Prime responsibility for wildlife management in Australia rests with the Governments of the States and the Northern Territory. Where appropriate, liaison between the States and Territories and the Commonwealth on wildlife issues occurs through the Council of Nature Conservation Ministers (CONCOM).

In 1974, CONCOM published an agreed national list of endangered vertebrate species, most of which are also included in the TEC publication. This list is updated periodically by a Working Group comprising research biologists from each State, Territory and the Commonwealth.

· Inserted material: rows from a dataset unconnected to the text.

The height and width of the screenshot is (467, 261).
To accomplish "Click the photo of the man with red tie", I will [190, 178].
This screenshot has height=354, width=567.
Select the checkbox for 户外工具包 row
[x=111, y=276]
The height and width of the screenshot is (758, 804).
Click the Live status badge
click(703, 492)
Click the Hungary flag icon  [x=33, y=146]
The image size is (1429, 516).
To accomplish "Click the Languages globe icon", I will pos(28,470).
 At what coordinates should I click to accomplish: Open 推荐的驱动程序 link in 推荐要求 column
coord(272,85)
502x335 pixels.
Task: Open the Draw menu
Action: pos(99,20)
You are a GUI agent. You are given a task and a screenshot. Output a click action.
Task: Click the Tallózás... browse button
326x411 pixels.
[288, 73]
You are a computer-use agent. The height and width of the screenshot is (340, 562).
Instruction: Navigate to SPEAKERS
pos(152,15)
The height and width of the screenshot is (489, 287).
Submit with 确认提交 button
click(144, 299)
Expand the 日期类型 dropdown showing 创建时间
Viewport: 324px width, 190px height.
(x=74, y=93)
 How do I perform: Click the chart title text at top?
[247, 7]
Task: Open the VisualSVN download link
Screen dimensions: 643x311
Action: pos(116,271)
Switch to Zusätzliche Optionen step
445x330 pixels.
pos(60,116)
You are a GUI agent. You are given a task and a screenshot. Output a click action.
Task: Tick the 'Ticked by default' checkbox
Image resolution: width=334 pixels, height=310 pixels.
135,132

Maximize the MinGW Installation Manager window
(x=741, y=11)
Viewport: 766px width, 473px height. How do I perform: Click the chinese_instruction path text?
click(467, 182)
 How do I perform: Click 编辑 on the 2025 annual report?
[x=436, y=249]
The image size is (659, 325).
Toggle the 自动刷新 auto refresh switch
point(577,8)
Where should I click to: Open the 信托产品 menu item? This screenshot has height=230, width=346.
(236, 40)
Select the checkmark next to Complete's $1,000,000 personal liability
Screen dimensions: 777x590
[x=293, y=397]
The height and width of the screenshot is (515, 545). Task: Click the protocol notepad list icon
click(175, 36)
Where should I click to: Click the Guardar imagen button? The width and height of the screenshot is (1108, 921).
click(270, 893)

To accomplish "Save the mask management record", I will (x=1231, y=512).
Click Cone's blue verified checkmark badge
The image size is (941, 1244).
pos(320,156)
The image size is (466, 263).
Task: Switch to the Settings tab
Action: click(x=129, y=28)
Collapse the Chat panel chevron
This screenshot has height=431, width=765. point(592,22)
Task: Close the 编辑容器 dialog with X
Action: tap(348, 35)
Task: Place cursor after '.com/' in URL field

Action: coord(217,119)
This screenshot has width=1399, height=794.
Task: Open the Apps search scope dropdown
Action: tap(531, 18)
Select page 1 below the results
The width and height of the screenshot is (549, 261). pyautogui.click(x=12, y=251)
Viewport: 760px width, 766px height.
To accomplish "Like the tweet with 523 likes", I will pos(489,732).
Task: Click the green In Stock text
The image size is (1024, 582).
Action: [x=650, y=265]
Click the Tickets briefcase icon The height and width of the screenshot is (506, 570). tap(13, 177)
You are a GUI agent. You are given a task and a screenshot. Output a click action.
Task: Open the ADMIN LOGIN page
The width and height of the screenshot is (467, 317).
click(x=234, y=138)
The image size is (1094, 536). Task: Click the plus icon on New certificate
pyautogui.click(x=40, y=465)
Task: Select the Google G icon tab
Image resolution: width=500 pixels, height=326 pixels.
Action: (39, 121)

The Commonwealth, through the Australian National Parks and Wildlife Service (ANPWS), provides grants under the States Co-operative Assistance Program to State and Territory wildlife authorities for the development of co-operative nature conservation projects of national or international significance related to, amongst other things, wildlife which is rare, endangered or otherwise of national significance. One of the criteria on which ANPWS determines species-oriented research funding priorities is the inclusion of fauna on the agreed CONCOM list of endangered vertebrates.

ANPWS is currently funding the following projects related to species appearing in the CONCOM and/or TEC publications:

1. Management of the Greater Stick-nest rat on Franklin Island-involves collation of population and habitat data for the rat and a feasibility study for re-establishing the rat in other localities.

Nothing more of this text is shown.